Punk in Europe, research reports

This 28 August 2020 music video from England says about itself:

The RamonasRebellion Punk Festival 2020 (online stream)

Havana Affair (Ramones)
Bonzo Goes To Bitburg (Ramones)
Our World (Ramonas)
2016 (£**k Thi$) (Ramonas)

On 18 December 2020, there was the Punk Scholars Network internet conference second day about Britain and other European countries.

Here are my personal impressions of that day.

First, there was James Rendell – The Shape of (Live) Punk to Come?: The Rise of Online Music Portal Shows During the Covid-19 Global Pandemic. Examples of online music are the Ramonas (see above) and Zounds.

Then came Nikola Vojnović – Subcultural Event Tourism: The Case Study of Monte Paradiso Festival in Pula (Croatia). This punk festival attracted 300 visitors the first time in 1992. In the years before the coronavirus crisis, it attracted 1000-3000 people.

Then came Waldemar Kuligowski from Poland. After some technical problems had been solved, he could start his presentation From the “Sold” Festival to the Punk “Open-Air Museum”. It was about two annual open-air punk festivals in Poland.

Punk in Poland had started in 1978 when the Raincoats from England had played there.

This music video is called Raincoats in Warsaw, April 1978. With Gina Birch on bass and Ana da Silva on guitar. The video continues with a 1979 London concert, when Vicki Aspinall had joined them on violin.

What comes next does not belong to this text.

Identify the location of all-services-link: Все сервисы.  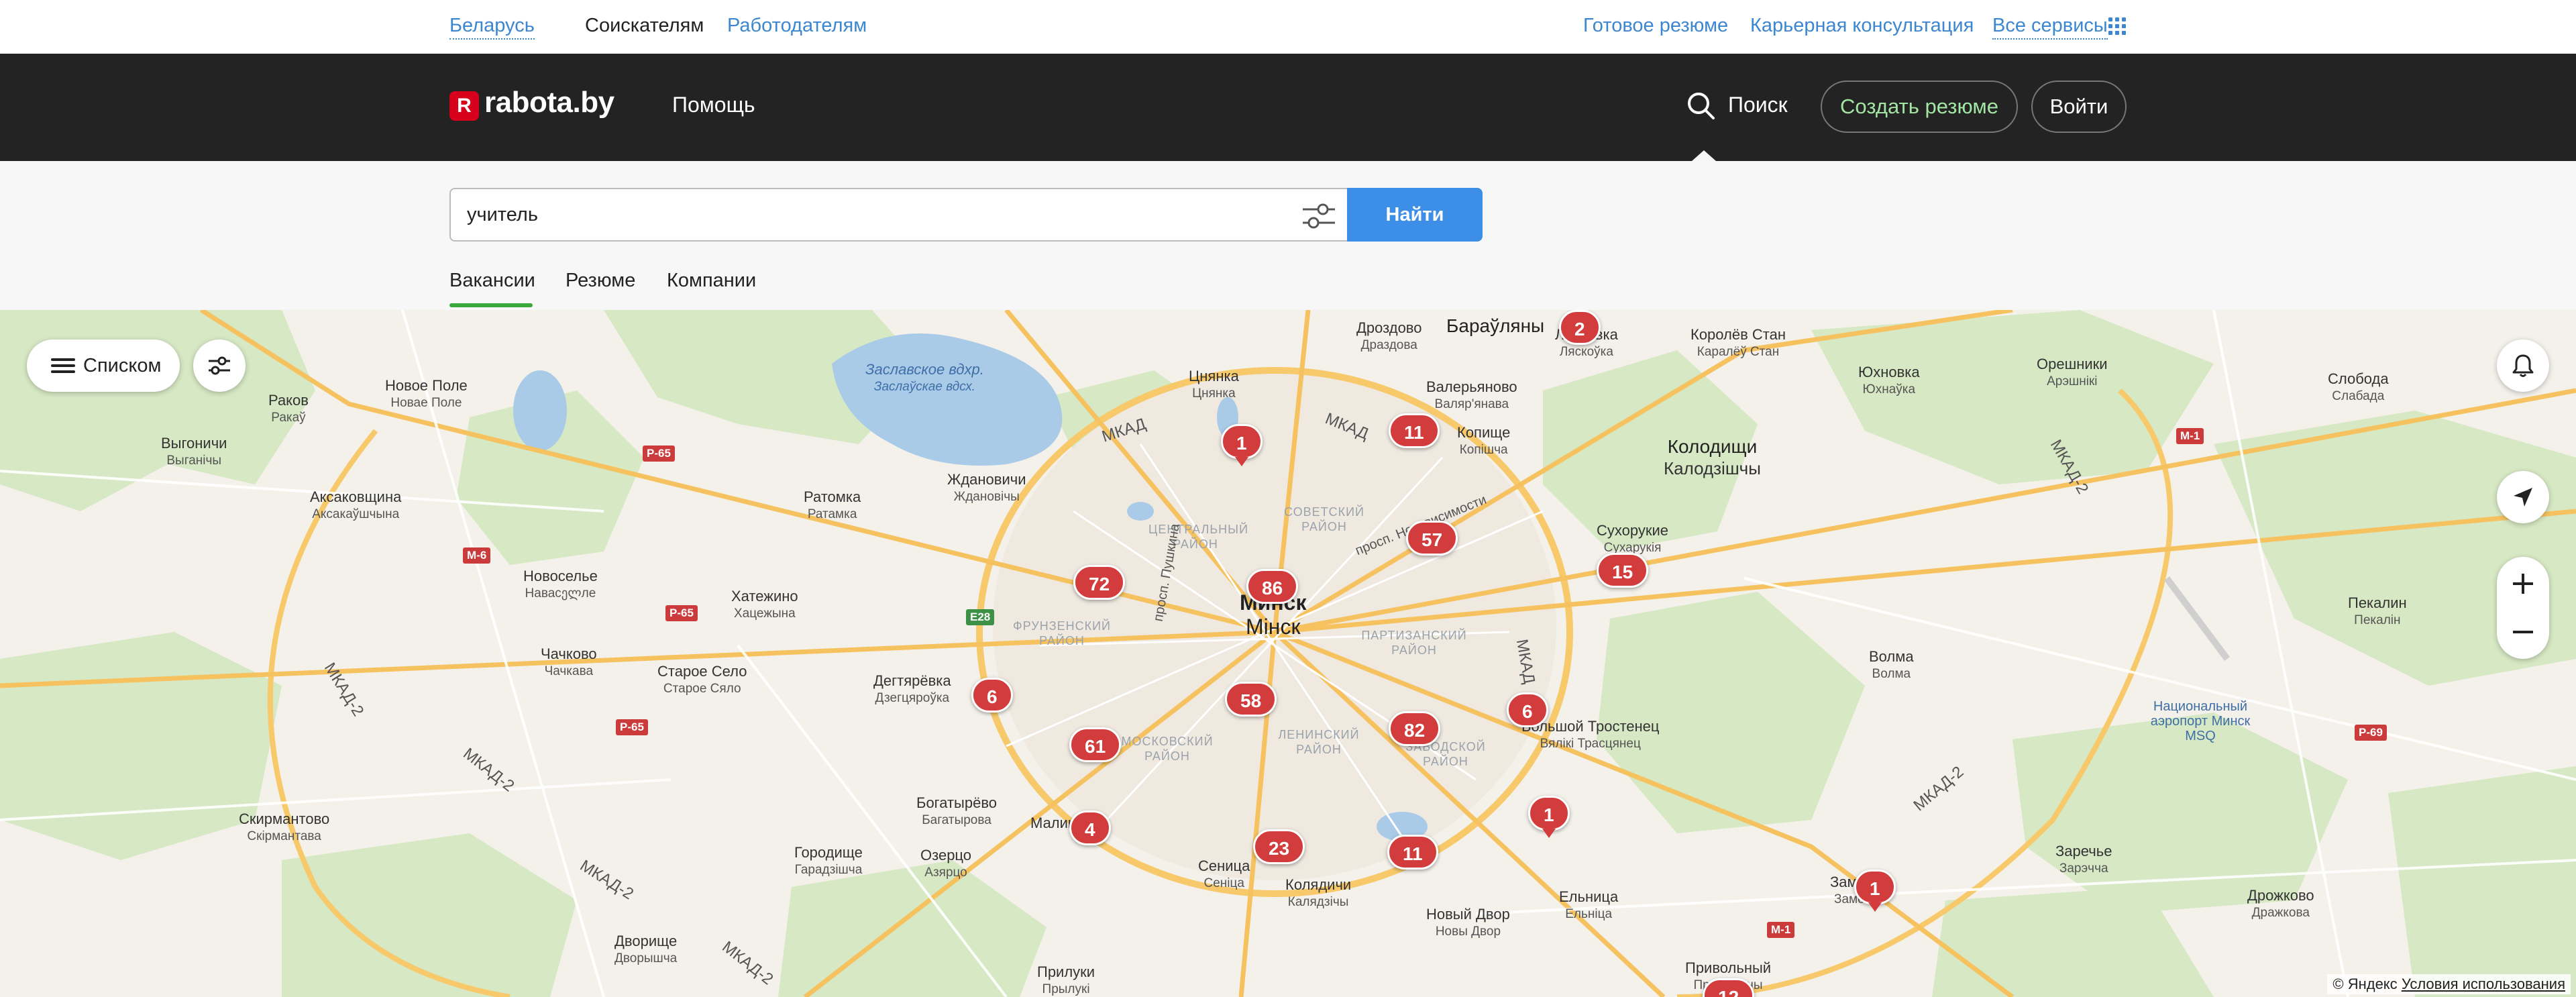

In 1980 was the Jarocin festival for the first time. Then, only Polish bands. Later, also foreign punk bands like the Anti-Nowhere League and GBH played.

In 1994, the festival had become commercial. Cigarette corporation Marlboro was the sponsor. This caused conflict. Only in 2004 the festival started again. Bands like Bad Religion and Bad Brains came. But there was pressure by authorities to go in a Roman Catholic and nationalist direction.

In 2008 came for the first time a festival in Goniadz in eastern Poland. Reunited old bands played there, and also new bands, recently started especially in eastern Poland.